ARKT provides quarterly downside protection on ARK's disruptive innovation portfolio through a buffer strategy. It shields investors from the first portion of losses (likely 10-15%) while capping upside gains, resetting every three months.

How It Works

The fund uses a options collar on ARK's innovation holdings — buying puts for downside protection and selling calls to fund them. The buffer resets quarterly, meaning protection levels and upside caps change every three months based on market conditions.
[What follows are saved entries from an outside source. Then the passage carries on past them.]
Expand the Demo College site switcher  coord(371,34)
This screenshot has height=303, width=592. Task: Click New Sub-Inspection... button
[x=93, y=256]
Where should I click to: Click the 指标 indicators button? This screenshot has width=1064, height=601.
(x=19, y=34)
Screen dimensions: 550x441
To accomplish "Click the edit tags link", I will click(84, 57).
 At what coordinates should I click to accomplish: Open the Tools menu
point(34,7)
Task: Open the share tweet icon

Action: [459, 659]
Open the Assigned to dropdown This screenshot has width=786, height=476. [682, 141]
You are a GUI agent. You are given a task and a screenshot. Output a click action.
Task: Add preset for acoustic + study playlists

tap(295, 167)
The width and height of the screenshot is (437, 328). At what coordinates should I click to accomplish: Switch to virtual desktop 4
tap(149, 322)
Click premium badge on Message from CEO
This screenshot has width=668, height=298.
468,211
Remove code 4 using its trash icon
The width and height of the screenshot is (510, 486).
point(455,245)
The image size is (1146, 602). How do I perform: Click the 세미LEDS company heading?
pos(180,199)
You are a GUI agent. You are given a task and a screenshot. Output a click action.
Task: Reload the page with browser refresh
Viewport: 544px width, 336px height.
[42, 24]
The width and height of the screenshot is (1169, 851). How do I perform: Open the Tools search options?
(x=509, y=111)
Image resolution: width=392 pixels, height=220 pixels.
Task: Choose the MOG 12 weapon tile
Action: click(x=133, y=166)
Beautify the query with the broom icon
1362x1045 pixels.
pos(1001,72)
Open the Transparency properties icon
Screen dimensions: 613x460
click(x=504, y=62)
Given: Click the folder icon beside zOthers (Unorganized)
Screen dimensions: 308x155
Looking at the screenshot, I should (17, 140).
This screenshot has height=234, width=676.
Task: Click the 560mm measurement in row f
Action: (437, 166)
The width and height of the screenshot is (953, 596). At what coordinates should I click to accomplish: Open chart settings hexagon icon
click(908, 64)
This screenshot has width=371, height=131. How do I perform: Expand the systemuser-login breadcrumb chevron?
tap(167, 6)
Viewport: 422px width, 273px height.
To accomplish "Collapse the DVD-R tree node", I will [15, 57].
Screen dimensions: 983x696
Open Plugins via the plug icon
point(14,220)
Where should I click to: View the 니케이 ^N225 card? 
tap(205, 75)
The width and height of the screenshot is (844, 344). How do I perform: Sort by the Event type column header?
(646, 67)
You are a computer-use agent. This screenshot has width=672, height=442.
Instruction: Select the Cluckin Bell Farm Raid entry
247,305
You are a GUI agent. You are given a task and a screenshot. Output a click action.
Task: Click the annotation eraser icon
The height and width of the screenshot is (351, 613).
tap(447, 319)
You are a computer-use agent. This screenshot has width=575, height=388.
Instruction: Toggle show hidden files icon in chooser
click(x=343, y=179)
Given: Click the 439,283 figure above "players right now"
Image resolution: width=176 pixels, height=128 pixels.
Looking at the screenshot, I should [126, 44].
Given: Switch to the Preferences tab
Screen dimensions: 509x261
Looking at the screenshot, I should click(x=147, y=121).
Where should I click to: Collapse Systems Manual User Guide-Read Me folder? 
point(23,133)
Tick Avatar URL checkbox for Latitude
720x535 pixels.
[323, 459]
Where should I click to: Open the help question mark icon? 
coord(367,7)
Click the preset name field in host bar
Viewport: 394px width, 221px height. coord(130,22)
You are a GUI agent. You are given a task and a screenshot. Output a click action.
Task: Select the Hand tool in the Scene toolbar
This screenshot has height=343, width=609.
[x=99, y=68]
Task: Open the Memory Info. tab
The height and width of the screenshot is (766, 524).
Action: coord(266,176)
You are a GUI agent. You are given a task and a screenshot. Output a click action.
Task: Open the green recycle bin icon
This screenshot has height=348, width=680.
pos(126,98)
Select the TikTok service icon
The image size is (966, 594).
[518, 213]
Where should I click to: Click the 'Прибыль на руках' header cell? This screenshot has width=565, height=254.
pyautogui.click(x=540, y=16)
Between resets, the buffer erodes as the underlying moves, potentially leaving late buyers exposed.

Key Features

  • Quarterly reset provides more frequent protection renewal than annual buffer ETFs
  • Applies downside cushion to volatile innovation stocks that routinely drop 20-30%
  • Zero expense ratio suggests options premium fully funds the strategy

Risks

  • Buying mid-period means inheriting a partially depleted buffer — you could lose 15% even if the fund works perfectly
  • Upside cap likely limits gains to 5-10% per quarter, devastating in innovation rallies
  • ARK's underlying holdings can crater 40-50% in selloffs, far exceeding any buffer protection

Who Should Own This

Best for ARK believers who want to stay invested but can't stomach another 50% drawdown. The quarterly reset works well for systematic rebalancers who can enter at each new period. Skip this if you're buying mid-quarter or expect innovation stocks to rip higher — you'll get minimal protection and miss most upside.